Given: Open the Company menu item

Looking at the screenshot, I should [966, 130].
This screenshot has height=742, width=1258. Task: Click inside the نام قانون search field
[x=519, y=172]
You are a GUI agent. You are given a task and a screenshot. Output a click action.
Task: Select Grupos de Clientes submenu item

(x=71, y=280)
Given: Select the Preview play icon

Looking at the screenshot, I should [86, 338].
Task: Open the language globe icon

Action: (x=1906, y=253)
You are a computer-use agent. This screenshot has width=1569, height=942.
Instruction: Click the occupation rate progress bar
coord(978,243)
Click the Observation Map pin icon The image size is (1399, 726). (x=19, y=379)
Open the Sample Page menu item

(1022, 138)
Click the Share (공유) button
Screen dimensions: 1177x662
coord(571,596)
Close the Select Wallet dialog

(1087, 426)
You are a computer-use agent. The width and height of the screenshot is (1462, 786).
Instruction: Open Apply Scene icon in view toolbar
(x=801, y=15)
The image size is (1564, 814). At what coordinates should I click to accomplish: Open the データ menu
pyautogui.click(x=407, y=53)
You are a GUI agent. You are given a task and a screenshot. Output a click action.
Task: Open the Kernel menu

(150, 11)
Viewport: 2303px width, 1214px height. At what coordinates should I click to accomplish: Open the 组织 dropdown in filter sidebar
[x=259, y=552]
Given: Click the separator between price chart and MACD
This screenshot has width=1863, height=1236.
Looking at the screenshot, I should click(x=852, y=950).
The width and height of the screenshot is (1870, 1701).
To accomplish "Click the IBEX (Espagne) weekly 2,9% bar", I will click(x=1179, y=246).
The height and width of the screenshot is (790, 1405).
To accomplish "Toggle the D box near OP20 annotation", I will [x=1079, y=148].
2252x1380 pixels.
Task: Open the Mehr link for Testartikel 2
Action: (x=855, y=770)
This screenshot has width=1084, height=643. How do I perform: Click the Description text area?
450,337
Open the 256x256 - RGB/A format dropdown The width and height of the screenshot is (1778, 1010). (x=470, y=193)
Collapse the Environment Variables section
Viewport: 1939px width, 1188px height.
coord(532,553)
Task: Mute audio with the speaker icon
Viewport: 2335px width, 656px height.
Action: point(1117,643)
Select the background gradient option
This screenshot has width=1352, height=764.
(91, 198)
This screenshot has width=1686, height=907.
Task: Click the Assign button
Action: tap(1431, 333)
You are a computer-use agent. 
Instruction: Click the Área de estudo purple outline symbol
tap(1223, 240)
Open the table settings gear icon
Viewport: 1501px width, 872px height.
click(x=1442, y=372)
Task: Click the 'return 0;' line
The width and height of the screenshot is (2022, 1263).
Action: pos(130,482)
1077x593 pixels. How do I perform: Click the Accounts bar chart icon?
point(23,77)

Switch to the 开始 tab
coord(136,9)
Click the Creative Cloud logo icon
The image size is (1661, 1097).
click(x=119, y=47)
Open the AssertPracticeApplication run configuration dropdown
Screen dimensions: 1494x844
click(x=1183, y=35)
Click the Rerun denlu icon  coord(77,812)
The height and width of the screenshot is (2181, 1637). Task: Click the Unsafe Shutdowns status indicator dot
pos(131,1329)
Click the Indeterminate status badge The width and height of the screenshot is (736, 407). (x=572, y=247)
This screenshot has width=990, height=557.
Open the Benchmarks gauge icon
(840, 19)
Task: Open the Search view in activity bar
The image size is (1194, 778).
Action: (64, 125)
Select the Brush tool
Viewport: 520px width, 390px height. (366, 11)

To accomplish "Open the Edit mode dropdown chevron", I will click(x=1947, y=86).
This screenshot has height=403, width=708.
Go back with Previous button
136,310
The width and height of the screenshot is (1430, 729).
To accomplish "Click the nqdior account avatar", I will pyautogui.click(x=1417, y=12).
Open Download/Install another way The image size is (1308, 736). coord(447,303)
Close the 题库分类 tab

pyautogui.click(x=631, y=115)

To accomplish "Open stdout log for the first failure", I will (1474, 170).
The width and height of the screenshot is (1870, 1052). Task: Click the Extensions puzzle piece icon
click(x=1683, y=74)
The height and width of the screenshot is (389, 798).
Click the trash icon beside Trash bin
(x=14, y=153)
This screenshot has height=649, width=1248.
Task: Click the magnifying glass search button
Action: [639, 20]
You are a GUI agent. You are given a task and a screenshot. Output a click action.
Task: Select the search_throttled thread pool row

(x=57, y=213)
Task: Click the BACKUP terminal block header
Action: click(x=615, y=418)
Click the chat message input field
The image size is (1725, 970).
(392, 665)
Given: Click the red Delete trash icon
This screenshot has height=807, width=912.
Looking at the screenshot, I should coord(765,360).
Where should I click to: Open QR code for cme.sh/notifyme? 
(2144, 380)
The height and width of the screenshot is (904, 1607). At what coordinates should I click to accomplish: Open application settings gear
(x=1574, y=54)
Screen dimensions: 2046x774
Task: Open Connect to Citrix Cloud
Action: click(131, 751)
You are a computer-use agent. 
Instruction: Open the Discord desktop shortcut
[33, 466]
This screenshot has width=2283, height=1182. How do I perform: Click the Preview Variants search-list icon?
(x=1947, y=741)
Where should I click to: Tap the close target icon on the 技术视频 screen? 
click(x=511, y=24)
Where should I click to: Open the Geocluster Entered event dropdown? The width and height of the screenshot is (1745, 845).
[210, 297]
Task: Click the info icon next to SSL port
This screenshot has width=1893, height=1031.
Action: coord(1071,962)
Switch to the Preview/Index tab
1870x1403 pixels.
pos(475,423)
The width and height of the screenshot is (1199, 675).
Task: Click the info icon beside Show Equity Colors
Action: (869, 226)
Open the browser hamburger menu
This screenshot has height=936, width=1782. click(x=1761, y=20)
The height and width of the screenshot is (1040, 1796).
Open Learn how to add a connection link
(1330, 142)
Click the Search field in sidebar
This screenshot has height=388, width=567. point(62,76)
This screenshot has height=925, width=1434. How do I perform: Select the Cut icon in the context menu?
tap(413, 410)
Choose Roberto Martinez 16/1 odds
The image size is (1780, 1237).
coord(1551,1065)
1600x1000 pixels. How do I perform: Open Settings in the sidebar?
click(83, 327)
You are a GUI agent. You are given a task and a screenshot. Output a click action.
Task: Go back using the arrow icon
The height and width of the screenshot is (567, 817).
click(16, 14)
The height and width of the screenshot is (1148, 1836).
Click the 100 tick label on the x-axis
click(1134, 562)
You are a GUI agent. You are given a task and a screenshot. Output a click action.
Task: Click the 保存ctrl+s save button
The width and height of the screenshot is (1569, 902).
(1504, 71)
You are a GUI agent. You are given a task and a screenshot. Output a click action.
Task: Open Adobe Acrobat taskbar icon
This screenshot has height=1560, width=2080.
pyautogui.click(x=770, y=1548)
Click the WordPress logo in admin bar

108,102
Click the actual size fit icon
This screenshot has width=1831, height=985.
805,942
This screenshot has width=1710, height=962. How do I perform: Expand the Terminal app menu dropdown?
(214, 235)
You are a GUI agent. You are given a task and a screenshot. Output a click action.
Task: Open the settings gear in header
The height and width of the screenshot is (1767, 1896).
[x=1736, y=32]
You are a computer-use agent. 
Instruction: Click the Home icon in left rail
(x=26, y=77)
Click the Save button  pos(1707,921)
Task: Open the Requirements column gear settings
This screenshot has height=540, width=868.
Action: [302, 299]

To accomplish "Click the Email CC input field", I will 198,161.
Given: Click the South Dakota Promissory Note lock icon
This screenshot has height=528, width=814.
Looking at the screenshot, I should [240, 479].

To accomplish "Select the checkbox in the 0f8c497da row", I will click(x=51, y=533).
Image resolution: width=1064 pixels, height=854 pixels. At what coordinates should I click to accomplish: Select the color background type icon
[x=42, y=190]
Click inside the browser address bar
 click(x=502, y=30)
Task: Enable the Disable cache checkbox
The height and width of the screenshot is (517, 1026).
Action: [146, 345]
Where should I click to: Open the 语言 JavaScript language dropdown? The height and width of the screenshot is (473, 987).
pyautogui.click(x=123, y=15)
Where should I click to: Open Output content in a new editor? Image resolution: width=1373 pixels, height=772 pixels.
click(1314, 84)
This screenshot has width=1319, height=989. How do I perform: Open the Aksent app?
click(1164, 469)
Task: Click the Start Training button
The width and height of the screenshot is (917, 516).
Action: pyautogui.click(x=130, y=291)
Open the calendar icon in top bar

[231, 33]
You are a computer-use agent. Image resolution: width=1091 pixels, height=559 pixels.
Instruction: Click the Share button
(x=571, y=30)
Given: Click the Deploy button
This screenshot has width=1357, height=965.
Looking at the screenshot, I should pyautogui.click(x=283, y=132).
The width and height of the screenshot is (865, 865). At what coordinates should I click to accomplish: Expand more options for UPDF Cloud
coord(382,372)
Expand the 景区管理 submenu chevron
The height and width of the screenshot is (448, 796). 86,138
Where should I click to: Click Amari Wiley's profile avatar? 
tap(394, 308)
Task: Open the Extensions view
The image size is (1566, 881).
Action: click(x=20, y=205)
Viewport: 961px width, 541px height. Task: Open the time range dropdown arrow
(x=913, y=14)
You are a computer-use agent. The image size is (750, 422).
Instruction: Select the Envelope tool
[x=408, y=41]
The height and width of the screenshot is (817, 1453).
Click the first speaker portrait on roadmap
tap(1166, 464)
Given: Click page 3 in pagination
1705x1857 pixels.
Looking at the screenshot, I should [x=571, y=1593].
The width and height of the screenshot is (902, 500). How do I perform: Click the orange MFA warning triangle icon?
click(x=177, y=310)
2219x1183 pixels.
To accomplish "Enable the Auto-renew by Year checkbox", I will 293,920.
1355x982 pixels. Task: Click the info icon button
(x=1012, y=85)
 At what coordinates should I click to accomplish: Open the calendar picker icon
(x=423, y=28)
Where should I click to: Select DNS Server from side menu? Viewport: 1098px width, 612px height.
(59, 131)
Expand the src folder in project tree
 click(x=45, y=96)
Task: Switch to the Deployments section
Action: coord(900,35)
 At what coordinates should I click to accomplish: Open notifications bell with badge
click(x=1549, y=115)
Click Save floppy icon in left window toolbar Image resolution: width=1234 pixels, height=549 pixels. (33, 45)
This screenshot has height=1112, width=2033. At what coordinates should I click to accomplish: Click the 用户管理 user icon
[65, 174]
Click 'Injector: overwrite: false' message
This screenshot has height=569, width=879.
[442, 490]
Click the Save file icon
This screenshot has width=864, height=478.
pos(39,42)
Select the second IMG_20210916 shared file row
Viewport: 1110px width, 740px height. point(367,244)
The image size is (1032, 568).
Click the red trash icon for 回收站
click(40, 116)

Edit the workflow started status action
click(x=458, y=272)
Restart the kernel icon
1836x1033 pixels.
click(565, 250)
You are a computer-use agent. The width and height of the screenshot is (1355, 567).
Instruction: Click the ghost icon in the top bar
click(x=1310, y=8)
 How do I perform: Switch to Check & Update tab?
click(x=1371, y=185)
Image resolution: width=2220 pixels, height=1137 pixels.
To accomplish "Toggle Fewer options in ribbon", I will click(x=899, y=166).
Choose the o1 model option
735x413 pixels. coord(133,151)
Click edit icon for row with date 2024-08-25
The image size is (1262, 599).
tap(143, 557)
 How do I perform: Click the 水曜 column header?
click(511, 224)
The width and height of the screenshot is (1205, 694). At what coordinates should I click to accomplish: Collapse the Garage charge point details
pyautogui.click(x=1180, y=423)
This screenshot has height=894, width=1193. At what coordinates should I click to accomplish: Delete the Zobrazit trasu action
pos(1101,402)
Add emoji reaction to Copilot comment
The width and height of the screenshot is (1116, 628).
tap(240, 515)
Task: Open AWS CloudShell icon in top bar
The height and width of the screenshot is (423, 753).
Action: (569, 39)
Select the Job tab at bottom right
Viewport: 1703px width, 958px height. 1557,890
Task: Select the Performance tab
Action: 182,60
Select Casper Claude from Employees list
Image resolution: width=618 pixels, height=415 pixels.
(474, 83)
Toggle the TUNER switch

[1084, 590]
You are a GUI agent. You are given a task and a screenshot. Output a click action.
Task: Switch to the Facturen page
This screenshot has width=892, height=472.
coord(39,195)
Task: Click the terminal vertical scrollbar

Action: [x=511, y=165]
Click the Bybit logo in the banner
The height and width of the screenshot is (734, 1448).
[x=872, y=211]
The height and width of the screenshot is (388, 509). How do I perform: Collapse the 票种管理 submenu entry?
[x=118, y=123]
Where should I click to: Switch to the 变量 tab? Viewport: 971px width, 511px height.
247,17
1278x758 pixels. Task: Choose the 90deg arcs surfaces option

# # # # # # #

§ TASK ITEM
Reproduce each line of the records in which "computer" appears.

§ RESPONSE TO THIS TASK
You are a computer-use agent. This screenshot has width=1569, height=942.
You are a computer-use agent. The width and height of the screenshot is (1462, 786).
You are a computer-use agent. 
You are a computer-use agent. 
You are a computer-use agent. 
You are a computer-use agent. Image resolution: width=1091 pixels, height=559 pixels.
You are a computer-use agent. The image size is (750, 422).
You are a computer-use agent. The width and height of the screenshot is (1355, 567).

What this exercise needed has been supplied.